With water management and treatment under control, the remedial focus shifted to other areas. Hydrocarbon remediation included demolition of the bulk tank farm, excavation and treatment of contaminated soils, construction of a bio-remediation facility and recovery of free product from bedrock. Other work included construction of a new dam, capping of exposed tailings and construction of an outlet channel for the treated water from Tailings Lake. Taking the advice of Tlicho Elders, a fence was constructed around the tailings to protect migrating caribou from the contaminants. The area was deemed safe for caribou in 2008, and the majority of the fence was dismantled later that year.
Final remediation of the site commenced in 2010, and included a major demolition and decontamination program for mine infrastructure and major civil works for the remediation of Steeves Lake shoreline and restoration of original drainage and fish passage.
The monitoring phase of the project began in 2012, and includes: an adaptive hydrocarbon management program, which will address residual hydrocarbons in the fractured bedrock; water quality, water levels in lakes, streams and pits; geotechnical stability of engineered structures (Dam 1B, tailings cap, spillway and discharge channel, and non-hazardous landfill); erosion and site drainage; re-vegetation success; and aquatic/terrestrial wildlife health.
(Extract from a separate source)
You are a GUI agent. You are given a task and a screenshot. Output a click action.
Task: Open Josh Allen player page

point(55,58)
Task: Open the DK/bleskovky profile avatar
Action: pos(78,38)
Monitoring will continue at the site until it can be determined that remediation has been effective and that site conditions have reached a steady state.
The airstrip will remain in place as an emergency airstrip and the large steel warehouse, known as “Big Blue,” will remain on-site and is being transferred to the Tlicho Government.
To celebrate the completion of the final remediation contract and to acknowledge the efforts of many people over the years, AANDC held an event in Behchoko, NWT in December 2011. Elders from the surrounding three Tlicho communities were flown into Behchoko to join in the festivities. The Tlicho Grand Chief and Community Chiefs were also in attendance as well as representatives from the Tlicho Government, Tlicho Investment Corporation, and Wek’èezhìi Land and Water Board.
The evening included a feast and the presentation of recognition plaques to over 60 individuals, companies and organizations, all of whom made significant contributions to the project.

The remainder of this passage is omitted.